If you have another setting configured for your private data file, please run the chmod command to set it to 600.

sudo chmod filename 600

This table covers the common settings, those beginning with "7" are typically used with programs (since they enable execution) and the rest are for other kinds of files.

Value

Meaning

Description

777

rwxrwxrwx

No restrictions on permissions. Anybody may do anything. Not a desirable setting.

755

rwxr-xr-x

The file's owner may read, write, and execute the file. All others may read and execute the file. This setting is common for programs that are used by all users.

700

rwx------

The file's owner may read, write, and execute the file. Nobody else has any rights. This setting is useful for programs that only the owner may use and must be kept private from others.

666

rw-rw-rw-

All users may read and write the file.

644

rw-r--r--

The owner may read and write a file, while all others may only read the file. A common setting for data files that everybody may read, but only the owner may change.

600

rw-------

The owner may read and write a file. All others have no rights. A common setting for data files that the owner wants to keep private (including SSH keys).

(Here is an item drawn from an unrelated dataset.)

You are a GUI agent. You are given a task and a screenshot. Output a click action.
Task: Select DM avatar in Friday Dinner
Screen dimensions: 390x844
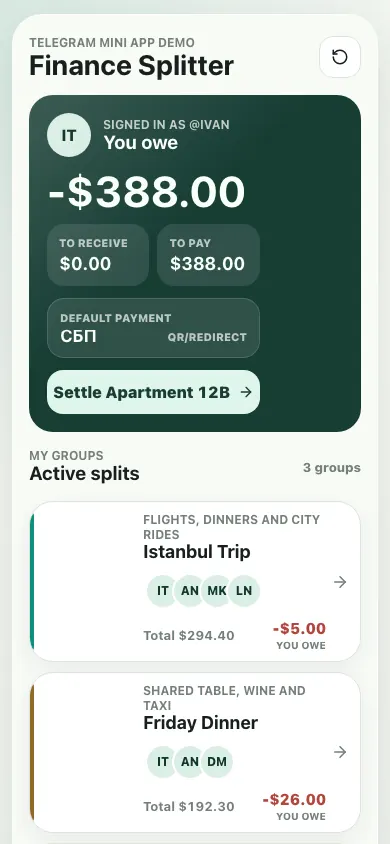coord(217,762)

Here are some useful settings for directories:

Value

Meaning

Description

777

rwxrwxrwx

No restrictions on permissions. Anybody may list, create, and delete files in the directory. Generally, this is not a secure setting.

755

rwxr-xr-x

The directory owner has full access. All others may list the directory, but cannot create files nor delete them. This setting is common for directories that you wish to share with other users.

700

rwx------

The directory owner has full access. Nobody else has any rights. This setting is useful for directories that only the owner may use and must be kept private from others.